> [What you have to do]:
This exercise asks for every line of the material that contains the word "computer".

> [Provided material]:
▶

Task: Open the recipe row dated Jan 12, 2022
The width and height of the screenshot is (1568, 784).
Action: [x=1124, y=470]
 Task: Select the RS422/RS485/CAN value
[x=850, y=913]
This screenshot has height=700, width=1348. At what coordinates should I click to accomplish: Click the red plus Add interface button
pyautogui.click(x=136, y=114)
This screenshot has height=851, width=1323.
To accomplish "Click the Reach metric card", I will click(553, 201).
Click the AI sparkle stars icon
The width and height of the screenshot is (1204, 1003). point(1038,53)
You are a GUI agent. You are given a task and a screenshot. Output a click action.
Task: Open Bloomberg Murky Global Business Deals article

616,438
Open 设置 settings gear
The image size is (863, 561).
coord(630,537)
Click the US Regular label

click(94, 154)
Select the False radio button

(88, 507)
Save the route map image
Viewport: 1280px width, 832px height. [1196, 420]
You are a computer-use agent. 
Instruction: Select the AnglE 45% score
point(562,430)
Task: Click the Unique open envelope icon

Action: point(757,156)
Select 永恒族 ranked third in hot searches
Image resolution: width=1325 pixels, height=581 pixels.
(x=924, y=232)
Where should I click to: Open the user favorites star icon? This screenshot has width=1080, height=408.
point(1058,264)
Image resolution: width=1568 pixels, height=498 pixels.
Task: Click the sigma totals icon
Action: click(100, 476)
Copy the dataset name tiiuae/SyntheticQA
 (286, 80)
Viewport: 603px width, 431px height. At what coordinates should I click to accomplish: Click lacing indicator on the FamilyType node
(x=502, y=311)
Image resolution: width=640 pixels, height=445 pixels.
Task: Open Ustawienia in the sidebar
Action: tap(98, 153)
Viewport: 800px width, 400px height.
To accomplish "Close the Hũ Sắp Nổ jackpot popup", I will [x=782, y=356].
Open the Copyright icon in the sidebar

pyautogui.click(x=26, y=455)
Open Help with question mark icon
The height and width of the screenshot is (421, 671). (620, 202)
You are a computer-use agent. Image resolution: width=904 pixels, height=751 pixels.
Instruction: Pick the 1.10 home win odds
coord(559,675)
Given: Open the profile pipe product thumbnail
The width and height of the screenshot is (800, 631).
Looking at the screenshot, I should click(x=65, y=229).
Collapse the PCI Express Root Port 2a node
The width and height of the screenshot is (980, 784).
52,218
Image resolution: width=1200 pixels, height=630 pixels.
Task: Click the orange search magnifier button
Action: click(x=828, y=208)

◀

> [Final answer]:
You are a computer-use agent. 
You are a computer-use agent. Image resolution: width=904 pixels, height=751 pixels.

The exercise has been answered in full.